TASK TO CARRY OUT: Look through the records below for the line with "English (762, 129)" and the line with "Mentions légales (34, 2484)", then return those lines and all lines between, exactly.

STUDY MATERIAL:
━━━━
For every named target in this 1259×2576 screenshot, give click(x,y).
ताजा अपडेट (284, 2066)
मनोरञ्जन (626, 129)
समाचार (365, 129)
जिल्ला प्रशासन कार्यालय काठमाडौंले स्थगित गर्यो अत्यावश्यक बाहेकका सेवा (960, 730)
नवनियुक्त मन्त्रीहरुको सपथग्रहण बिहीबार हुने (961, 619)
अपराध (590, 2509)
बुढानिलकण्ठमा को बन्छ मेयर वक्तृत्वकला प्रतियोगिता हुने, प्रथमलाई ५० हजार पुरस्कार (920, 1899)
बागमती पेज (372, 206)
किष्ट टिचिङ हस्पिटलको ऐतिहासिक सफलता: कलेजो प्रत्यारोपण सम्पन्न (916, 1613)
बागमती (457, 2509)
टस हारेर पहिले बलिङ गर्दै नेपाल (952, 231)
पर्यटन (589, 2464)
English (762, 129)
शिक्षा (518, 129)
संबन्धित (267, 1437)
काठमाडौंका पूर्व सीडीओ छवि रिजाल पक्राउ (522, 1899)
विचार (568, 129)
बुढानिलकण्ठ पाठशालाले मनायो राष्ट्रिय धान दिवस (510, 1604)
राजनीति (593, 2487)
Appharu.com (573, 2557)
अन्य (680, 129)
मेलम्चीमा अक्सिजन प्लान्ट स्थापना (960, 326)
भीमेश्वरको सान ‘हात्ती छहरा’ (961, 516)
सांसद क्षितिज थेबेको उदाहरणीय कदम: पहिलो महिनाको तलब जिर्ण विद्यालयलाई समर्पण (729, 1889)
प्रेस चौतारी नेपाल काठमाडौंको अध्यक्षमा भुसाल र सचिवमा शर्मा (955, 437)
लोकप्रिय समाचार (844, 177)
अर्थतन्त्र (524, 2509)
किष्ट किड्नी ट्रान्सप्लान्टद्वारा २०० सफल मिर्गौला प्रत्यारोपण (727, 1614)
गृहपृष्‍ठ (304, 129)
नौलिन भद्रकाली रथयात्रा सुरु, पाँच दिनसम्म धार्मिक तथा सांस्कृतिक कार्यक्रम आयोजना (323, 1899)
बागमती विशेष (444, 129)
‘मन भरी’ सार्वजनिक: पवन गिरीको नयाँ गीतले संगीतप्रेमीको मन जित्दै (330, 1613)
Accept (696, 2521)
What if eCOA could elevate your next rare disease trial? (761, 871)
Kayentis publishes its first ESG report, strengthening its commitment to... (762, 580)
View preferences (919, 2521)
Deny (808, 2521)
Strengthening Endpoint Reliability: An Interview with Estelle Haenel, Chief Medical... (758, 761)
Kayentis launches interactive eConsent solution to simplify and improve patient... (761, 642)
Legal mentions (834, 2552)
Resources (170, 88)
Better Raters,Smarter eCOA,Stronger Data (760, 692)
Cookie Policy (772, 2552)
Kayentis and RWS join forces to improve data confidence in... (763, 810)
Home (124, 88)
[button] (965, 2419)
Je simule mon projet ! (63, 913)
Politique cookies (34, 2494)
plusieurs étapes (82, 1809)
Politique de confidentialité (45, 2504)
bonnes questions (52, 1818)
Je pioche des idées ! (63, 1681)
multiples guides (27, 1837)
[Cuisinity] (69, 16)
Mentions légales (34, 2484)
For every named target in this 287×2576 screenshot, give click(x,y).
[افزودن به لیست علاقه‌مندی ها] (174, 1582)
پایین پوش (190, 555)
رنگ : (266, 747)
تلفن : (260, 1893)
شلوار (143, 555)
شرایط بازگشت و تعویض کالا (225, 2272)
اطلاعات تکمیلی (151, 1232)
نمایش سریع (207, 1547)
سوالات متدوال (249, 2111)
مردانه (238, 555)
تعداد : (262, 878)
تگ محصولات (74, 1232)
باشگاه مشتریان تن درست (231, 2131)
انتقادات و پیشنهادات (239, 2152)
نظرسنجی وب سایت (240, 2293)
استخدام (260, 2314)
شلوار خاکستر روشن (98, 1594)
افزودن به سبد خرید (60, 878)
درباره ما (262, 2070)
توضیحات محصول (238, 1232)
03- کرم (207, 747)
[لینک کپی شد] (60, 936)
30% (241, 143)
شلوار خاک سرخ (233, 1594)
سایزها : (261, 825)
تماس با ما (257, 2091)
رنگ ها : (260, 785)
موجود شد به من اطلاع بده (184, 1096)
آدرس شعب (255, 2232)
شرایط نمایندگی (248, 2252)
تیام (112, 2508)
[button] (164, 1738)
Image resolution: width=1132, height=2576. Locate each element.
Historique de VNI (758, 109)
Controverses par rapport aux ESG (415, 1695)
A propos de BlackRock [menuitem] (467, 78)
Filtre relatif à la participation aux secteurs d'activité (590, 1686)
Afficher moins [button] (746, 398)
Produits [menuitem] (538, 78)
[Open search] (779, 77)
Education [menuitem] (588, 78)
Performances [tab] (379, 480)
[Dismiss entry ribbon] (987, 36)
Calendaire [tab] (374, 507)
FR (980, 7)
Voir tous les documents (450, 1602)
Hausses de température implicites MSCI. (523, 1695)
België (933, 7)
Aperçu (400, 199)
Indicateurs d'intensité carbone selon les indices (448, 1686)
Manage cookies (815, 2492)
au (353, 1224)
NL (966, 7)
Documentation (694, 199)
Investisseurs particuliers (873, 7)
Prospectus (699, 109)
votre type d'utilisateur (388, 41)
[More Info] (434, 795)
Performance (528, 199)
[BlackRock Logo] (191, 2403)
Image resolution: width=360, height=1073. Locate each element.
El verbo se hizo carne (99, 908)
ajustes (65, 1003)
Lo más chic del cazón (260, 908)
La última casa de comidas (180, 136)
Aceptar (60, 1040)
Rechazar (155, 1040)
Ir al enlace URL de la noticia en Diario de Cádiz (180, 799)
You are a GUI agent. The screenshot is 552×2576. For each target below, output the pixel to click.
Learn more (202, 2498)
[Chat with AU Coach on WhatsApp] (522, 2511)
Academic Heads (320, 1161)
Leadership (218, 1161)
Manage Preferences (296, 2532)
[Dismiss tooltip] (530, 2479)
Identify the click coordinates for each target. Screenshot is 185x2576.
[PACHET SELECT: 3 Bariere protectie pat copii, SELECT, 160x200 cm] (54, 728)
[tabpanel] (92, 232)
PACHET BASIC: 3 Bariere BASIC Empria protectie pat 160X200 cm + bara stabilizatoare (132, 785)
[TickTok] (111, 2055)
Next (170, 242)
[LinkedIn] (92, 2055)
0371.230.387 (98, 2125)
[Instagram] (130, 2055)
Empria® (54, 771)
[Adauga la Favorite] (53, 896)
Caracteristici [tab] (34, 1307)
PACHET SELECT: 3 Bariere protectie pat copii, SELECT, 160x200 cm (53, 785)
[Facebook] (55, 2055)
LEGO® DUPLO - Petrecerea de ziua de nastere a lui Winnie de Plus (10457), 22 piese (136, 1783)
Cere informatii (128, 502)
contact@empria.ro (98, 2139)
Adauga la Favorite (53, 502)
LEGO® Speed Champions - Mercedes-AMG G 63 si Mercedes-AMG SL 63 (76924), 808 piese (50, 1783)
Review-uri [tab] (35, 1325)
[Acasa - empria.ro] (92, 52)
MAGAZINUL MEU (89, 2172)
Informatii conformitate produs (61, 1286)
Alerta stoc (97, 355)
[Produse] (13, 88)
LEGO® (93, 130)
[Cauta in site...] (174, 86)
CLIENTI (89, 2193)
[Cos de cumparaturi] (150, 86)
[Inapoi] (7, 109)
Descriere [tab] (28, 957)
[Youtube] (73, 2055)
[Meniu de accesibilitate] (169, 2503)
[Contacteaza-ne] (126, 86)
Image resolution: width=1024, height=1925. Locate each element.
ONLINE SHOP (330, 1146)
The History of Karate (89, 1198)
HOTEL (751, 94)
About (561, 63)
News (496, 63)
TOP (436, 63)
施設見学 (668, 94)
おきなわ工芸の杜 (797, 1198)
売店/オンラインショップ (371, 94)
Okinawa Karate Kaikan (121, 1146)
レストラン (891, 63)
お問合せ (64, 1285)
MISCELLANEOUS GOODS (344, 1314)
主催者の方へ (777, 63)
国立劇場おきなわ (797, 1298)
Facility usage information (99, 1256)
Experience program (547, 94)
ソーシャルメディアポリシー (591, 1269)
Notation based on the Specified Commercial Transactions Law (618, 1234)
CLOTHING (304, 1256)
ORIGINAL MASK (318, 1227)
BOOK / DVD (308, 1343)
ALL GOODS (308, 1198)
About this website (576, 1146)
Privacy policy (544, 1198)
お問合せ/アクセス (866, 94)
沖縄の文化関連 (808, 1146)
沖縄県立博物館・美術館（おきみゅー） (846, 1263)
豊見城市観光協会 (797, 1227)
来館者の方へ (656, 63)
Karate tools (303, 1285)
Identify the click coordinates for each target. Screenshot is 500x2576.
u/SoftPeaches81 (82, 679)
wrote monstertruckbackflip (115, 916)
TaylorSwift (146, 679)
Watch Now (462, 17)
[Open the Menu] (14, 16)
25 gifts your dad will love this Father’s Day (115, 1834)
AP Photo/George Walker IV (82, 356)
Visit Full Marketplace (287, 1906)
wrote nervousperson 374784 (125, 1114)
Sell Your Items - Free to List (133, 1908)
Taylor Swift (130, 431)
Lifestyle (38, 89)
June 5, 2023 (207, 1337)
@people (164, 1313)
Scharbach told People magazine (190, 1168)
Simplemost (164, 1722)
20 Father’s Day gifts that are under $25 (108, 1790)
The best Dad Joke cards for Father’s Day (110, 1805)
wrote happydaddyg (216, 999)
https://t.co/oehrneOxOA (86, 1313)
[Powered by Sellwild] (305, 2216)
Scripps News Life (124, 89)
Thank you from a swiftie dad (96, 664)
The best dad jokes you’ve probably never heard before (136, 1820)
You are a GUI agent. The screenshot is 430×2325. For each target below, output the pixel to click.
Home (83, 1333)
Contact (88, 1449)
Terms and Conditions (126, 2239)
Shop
━━━━
TASK SOLUTION:
English (762, 129)
शिक्षा (518, 129)
संबन्धित (267, 1437)
काठमाडौंका पूर्व सीडीओ छवि रिजाल पक्राउ (522, 1899)
विचार (568, 129)
बुढानिलकण्ठ पाठशालाले मनायो राष्ट्रिय धान दिवस (510, 1604)
राजनीति (593, 2487)
Appharu.com (573, 2557)
अन्य (680, 129)
मेलम्चीमा अक्सिजन प्लान्ट स्थापना (960, 326)
भीमेश्वरको सान ‘हात्ती छहरा’ (961, 516)
सांसद क्षितिज थेबेको उदाहरणीय कदम: पहिलो महिनाको तलब जिर्ण विद्यालयलाई समर्पण (729, 1889)
प्रेस चौतारी नेपाल काठमाडौंको अध्यक्षमा भुसाल र सचिवमा शर्मा (955, 437)
लोकप्रिय समाचार (844, 177)
अर्थतन्त्र (524, 2509)
किष्ट किड्नी ट्रान्सप्लान्टद्वारा २०० सफल मिर्गौला प्रत्यारोपण (727, 1614)
गृहपृष्‍ठ (304, 129)
नौलिन भद्रकाली रथयात्रा सुरु, पाँच दिनसम्म धार्मिक तथा सांस्कृतिक कार्यक्रम आयोजना (323, 1899)
बागमती विशेष (444, 129)
‘मन भरी’ सार्वजनिक: पवन गिरीको नयाँ गीतले संगीतप्रेमीको मन जित्दै (330, 1613)
Accept (696, 2521)
What if eCOA could elevate your next rare disease trial? (761, 871)
Kayentis publishes its first ESG report, strengthening its commitment to... (762, 580)
View preferences (919, 2521)
Deny (808, 2521)
Strengthening Endpoint Reliability: An Interview with Estelle Haenel, Chief Medical... (758, 761)
Kayentis launches interactive eConsent solution to simplify and improve patient... (761, 642)
Legal mentions (834, 2552)
Resources (170, 88)
Better Raters,Smarter eCOA,Stronger Data (760, 692)
Cookie Policy (772, 2552)
Kayentis and RWS join forces to improve data confidence in... (763, 810)
Home (124, 88)
[button] (965, 2419)
Je simule mon projet ! (63, 913)
Politique cookies (34, 2494)
plusieurs étapes (82, 1809)
Politique de confidentialité (45, 2504)
bonnes questions (52, 1818)
Je pioche des idées ! (63, 1681)
multiples guides (27, 1837)
[Cuisinity] (69, 16)
Mentions légales (34, 2484)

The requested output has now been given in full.